Ataques a periodistas
Por Juan Carlos Martínez
El de periodista es uno de los oficios más riesgosos en todo el mundo. Siempre lo ha sido. Los argentinos lo sabemos por propia experiencia: durante la dictadura cívico-militar fueron asesinados más de un centenar. Ni hablar de los periodistas que en otros países, especialmente en latinoamérica, pagan con su vida la intolerancia de los poderes públicos y de otros sectores, a quienes molesta el libre ejercicio de esta profesión.
Pero en los ataques a periodistas no sólo hay que computar las agresiones físicas en las que se incluyen la muerte, sino las que impiden el pleno ejercicio de la libertad por medios más sutiles pero no menos eficaces.
Por ejemplo, las limitaciones que sufren aquellos periodistas que tanto en los medios públicos como privados tienen que someterse religiosamente a la línea editorial del medio en el cual trabajan sin posibilidad alguna de contrariar sus contenidos.
Rebelarse contra esa manera de sometimiento coloca a los periodistas frente a dos opciones: o acepta convertirse en un esclavo de sus palabras y de sus silencios o renuncia en defensa de su dignidad.
Otra forma de someter a los periodistas a los designios de quienes confunden libertad de prensa con libertad de empresa, consiste en prohibir expresamente toda organización gremial interna.
¿Cómo se puede hablar de libertad de expresión, de libertad a secas, si puertas adentro se amordaza a los trabajadores?
Qué paradoja: los dos grandes medios gráficos argentinos –Clarín y La Nación- permanentes predicadores de la libertad, son los primeros en desconocer el derecho que les asiste a sus trabajadores para agremiarse como ocurre en cualquier sindicato entre las múltiples actividades laborales existentes.
Mientras estos temas no aparecen en sus páginas ni en los medios audiovisuales y radiales que manejan, están saturando la información con el incidente que protagonizó una conocida movilera de TN durante la manifestación de apoyo a Cristina en Comodoro Py.
Aunque la presencia de la periodista haya sido un deliberado acto de provocación, nadie puede estar de acuerdo con que se le haya impedido ejercer su tarea aún cuando su objetivo –logrado por cierto- no era otro que el de victimizarse.

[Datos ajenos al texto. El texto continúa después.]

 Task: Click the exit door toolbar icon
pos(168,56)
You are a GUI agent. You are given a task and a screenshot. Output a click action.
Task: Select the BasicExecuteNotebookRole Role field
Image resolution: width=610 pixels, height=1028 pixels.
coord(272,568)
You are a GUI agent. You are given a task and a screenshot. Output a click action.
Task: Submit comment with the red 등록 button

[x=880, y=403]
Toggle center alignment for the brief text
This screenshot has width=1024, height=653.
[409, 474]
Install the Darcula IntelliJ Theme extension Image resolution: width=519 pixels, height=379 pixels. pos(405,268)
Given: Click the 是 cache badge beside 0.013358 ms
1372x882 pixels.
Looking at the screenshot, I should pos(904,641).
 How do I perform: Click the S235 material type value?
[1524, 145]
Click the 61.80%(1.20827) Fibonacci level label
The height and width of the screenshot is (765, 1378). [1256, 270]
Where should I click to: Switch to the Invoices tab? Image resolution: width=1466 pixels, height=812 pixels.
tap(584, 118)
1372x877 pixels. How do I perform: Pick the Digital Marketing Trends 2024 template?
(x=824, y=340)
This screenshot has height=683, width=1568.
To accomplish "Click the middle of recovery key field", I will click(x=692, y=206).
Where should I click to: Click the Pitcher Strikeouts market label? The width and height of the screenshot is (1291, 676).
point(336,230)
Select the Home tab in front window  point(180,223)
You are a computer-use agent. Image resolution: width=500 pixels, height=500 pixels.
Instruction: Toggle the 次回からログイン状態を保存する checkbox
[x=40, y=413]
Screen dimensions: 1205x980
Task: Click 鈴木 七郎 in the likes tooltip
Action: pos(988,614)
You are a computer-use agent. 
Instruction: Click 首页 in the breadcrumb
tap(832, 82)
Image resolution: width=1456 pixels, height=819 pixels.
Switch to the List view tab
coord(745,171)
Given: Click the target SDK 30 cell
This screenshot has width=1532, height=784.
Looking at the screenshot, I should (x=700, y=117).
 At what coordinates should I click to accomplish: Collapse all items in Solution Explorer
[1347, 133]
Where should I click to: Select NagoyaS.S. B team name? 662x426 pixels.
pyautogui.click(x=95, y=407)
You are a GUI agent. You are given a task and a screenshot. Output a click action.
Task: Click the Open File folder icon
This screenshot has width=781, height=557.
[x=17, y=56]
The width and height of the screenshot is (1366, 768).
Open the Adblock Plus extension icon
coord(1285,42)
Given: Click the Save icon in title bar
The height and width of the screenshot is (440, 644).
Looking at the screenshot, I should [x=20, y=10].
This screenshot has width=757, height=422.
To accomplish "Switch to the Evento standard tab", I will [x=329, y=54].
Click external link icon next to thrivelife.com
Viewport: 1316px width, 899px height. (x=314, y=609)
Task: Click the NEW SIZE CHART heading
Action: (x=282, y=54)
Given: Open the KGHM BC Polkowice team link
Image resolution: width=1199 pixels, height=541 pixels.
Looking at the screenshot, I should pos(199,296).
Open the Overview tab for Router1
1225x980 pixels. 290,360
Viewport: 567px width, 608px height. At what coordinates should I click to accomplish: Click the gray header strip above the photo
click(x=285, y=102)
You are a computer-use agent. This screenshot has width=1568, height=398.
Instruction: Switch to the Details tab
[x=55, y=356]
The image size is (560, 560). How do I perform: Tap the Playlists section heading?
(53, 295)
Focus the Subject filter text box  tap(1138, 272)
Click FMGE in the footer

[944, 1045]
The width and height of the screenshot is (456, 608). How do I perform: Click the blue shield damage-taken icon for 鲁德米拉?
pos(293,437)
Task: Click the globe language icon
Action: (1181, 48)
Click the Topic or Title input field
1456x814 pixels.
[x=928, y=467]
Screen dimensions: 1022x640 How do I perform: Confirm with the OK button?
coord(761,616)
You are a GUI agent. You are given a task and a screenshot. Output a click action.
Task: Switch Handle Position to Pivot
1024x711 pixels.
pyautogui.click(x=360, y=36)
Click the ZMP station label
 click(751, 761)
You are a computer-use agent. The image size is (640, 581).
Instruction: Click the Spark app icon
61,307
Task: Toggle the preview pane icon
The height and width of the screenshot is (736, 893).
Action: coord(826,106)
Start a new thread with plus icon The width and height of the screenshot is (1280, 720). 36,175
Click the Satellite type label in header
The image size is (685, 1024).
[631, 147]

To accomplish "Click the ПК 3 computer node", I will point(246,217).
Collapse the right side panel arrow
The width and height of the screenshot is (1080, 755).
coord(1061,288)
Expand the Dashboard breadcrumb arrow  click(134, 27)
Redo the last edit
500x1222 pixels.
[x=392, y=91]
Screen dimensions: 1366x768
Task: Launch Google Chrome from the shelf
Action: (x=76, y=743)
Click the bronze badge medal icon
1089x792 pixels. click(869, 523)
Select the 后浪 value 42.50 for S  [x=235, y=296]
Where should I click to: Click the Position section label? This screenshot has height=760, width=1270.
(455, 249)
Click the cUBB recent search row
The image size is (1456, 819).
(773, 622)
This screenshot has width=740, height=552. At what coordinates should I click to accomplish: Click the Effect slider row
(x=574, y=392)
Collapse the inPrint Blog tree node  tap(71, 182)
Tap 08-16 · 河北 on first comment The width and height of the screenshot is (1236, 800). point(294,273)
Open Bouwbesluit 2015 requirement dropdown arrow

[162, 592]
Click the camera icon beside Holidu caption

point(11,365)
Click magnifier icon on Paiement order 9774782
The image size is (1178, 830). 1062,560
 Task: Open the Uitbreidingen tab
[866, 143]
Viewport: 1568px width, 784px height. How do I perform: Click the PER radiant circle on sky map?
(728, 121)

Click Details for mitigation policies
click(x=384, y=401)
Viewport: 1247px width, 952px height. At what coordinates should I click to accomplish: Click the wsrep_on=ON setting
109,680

Después de todo, ¿qué podía sumar o restar a esos medios de comunicación que permanentemente usan sus espacios para tergiversar o manipular la realidad apelando a ese juego de distracción del que habla Chomsky? O sea, el clásico recurso que sólo sirve para anular la capacidad crítica de la gente y alejarla de los problemas reales que afectan su vida.
En este contexto, ¿qué otras vías de comunicación nos quedan para hacer frente a ese periodismo hegemónico globalizado que influye de manera tan nociva en la de-formación cívica de los ciudadanos?
Nos quedan, además de las redes sociales por Internet, los medios alternativos, pequeñas trincheras donde todavía el periodismo no ha perdido su esencia, aunque ellos tampoco están exentos de presiones y amenazas tendientes a silenciar sus voces críticas.
A eso tiende, justamente, la anulación de la Ley de Medios Audiovisuales consumada por un gobierno que habla de diversidad de opiniones mientras barre de los medios oficiales a periodistas que no le son funcionales y condiciona la tarea de los que sobreviven a los despidos y hasta les da instrucciones sobre el buen uso del lenguaje prohibiendo hablar de dictadura cívico-militar.
De todos modos, son esas pequeñas trincheras las que, unidas, podrán mantener en pie ese periodismo de la dignidad y la ética cuyo mayor referente en la Argentina sigue siendo Rodolfo Walsh.